(REQUIRED ACTION): An exact, complete copy of the entries that follow is needed.

──────── EXERCISE MATERIALS

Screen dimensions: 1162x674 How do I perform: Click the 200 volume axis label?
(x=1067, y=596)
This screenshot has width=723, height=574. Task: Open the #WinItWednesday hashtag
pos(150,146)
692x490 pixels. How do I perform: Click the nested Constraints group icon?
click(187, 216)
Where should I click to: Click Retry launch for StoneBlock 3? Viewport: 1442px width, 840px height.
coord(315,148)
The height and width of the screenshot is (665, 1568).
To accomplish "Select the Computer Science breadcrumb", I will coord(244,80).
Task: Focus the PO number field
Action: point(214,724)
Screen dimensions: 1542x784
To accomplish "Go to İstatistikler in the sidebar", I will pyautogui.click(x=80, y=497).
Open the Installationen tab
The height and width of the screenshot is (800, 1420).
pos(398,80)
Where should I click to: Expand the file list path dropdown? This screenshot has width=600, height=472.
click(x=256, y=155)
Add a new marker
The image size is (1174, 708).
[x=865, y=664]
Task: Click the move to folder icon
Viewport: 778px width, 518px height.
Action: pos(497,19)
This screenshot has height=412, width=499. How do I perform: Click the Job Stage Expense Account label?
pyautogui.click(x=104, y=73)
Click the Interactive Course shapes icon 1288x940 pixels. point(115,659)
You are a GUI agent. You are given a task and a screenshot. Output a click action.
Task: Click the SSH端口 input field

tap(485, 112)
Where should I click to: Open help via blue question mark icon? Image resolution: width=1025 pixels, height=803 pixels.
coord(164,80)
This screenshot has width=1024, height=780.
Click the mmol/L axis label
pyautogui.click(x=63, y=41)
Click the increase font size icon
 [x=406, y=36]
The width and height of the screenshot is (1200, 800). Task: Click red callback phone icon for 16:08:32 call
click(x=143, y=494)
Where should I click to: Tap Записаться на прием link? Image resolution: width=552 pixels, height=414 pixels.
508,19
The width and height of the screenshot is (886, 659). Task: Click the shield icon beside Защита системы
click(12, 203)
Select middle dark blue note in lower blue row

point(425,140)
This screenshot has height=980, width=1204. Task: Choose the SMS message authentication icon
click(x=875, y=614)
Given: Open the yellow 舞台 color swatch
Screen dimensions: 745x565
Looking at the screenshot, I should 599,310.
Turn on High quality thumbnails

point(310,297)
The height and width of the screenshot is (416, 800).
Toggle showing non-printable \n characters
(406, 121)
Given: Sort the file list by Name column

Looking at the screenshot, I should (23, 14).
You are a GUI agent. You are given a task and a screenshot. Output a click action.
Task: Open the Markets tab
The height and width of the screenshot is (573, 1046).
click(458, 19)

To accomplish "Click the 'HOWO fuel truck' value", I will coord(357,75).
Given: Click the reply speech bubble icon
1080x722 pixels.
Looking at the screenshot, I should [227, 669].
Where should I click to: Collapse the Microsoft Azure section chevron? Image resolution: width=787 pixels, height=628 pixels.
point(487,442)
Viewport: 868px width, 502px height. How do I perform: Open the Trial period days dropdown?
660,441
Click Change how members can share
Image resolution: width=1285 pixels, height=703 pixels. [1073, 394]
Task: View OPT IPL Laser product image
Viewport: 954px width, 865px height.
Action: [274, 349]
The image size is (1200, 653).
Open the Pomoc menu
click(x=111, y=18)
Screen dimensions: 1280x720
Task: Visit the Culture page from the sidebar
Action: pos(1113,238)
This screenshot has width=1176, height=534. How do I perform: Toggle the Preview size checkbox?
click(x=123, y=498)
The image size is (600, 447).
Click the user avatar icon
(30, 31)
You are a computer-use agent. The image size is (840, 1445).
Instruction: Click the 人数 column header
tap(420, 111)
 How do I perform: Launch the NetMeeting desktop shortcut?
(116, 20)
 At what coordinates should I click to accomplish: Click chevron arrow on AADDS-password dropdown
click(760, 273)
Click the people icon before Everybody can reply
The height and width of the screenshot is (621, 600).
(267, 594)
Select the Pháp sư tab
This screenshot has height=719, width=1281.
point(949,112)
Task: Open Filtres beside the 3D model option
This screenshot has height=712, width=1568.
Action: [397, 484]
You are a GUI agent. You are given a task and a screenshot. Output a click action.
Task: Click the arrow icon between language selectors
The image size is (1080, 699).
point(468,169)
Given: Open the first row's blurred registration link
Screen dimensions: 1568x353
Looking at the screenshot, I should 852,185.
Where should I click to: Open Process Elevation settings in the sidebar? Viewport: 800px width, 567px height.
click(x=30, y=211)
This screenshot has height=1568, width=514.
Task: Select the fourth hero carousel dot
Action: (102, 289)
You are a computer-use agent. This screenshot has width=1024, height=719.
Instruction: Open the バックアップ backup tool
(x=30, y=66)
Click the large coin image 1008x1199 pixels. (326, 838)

────────────────

(TASK OUTPUT):
Screen dimensions: 1162x674 How do I perform: Click the 200 volume axis label?
(x=1067, y=596)
This screenshot has width=723, height=574. Task: Open the #WinItWednesday hashtag
pos(150,146)
692x490 pixels. How do I perform: Click the nested Constraints group icon?
click(187, 216)
Where should I click to: Click Retry launch for StoneBlock 3? Viewport: 1442px width, 840px height.
coord(315,148)
The height and width of the screenshot is (665, 1568).
To accomplish "Select the Computer Science breadcrumb", I will coord(244,80).
Task: Focus the PO number field
Action: point(214,724)
Screen dimensions: 1542x784
To accomplish "Go to İstatistikler in the sidebar", I will pyautogui.click(x=80, y=497).
Open the Installationen tab
The height and width of the screenshot is (800, 1420).
pos(398,80)
Where should I click to: Expand the file list path dropdown? This screenshot has width=600, height=472.
click(x=256, y=155)
Add a new marker
The image size is (1174, 708).
[x=865, y=664]
Task: Click the move to folder icon
Viewport: 778px width, 518px height.
Action: pos(497,19)
This screenshot has height=412, width=499. How do I perform: Click the Job Stage Expense Account label?
pyautogui.click(x=104, y=73)
Click the Interactive Course shapes icon 1288x940 pixels. point(115,659)
You are a GUI agent. You are given a task and a screenshot. Output a click action.
Task: Click the SSH端口 input field

tap(485, 112)
Where should I click to: Open help via blue question mark icon? Image resolution: width=1025 pixels, height=803 pixels.
coord(164,80)
This screenshot has width=1024, height=780.
Click the mmol/L axis label
pyautogui.click(x=63, y=41)
Click the increase font size icon
 [x=406, y=36]
The width and height of the screenshot is (1200, 800). Task: Click red callback phone icon for 16:08:32 call
click(x=143, y=494)
Where should I click to: Tap Записаться на прием link? Image resolution: width=552 pixels, height=414 pixels.
508,19
The width and height of the screenshot is (886, 659). Task: Click the shield icon beside Защита системы
click(12, 203)
Select middle dark blue note in lower blue row

point(425,140)
This screenshot has height=980, width=1204. Task: Choose the SMS message authentication icon
click(x=875, y=614)
Given: Open the yellow 舞台 color swatch
Screen dimensions: 745x565
Looking at the screenshot, I should 599,310.
Turn on High quality thumbnails

point(310,297)
The height and width of the screenshot is (416, 800).
Toggle showing non-printable \n characters
(406, 121)
Given: Sort the file list by Name column

Looking at the screenshot, I should (23, 14).
You are a GUI agent. You are given a task and a screenshot. Output a click action.
Task: Open the Markets tab
The height and width of the screenshot is (573, 1046).
click(458, 19)

To accomplish "Click the 'HOWO fuel truck' value", I will coord(357,75).
Given: Click the reply speech bubble icon
1080x722 pixels.
Looking at the screenshot, I should [227, 669].
Where should I click to: Collapse the Microsoft Azure section chevron? Image resolution: width=787 pixels, height=628 pixels.
point(487,442)
Viewport: 868px width, 502px height. How do I perform: Open the Trial period days dropdown?
660,441
Click Change how members can share
Image resolution: width=1285 pixels, height=703 pixels. [1073, 394]
Task: View OPT IPL Laser product image
Viewport: 954px width, 865px height.
Action: [274, 349]
The image size is (1200, 653).
Open the Pomoc menu
click(x=111, y=18)
Screen dimensions: 1280x720
Task: Visit the Culture page from the sidebar
Action: pos(1113,238)
This screenshot has width=1176, height=534. How do I perform: Toggle the Preview size checkbox?
click(x=123, y=498)
The image size is (600, 447).
Click the user avatar icon
(30, 31)
You are a computer-use agent. The image size is (840, 1445).
Instruction: Click the 人数 column header
tap(420, 111)
 How do I perform: Launch the NetMeeting desktop shortcut?
(116, 20)
 At what coordinates should I click to accomplish: Click chevron arrow on AADDS-password dropdown
click(760, 273)
Click the people icon before Everybody can reply
The height and width of the screenshot is (621, 600).
(267, 594)
Select the Pháp sư tab
This screenshot has height=719, width=1281.
point(949,112)
Task: Open Filtres beside the 3D model option
This screenshot has height=712, width=1568.
Action: [397, 484]
You are a GUI agent. You are given a task and a screenshot. Output a click action.
Task: Click the arrow icon between language selectors
The image size is (1080, 699).
point(468,169)
Given: Open the first row's blurred registration link
Screen dimensions: 1568x353
Looking at the screenshot, I should 852,185.
Where should I click to: Open Process Elevation settings in the sidebar? Viewport: 800px width, 567px height.
click(x=30, y=211)
This screenshot has height=1568, width=514.
Task: Select the fourth hero carousel dot
Action: (102, 289)
You are a computer-use agent. This screenshot has width=1024, height=719.
Instruction: Open the バックアップ backup tool
(x=30, y=66)
Click the large coin image 1008x1199 pixels. (326, 838)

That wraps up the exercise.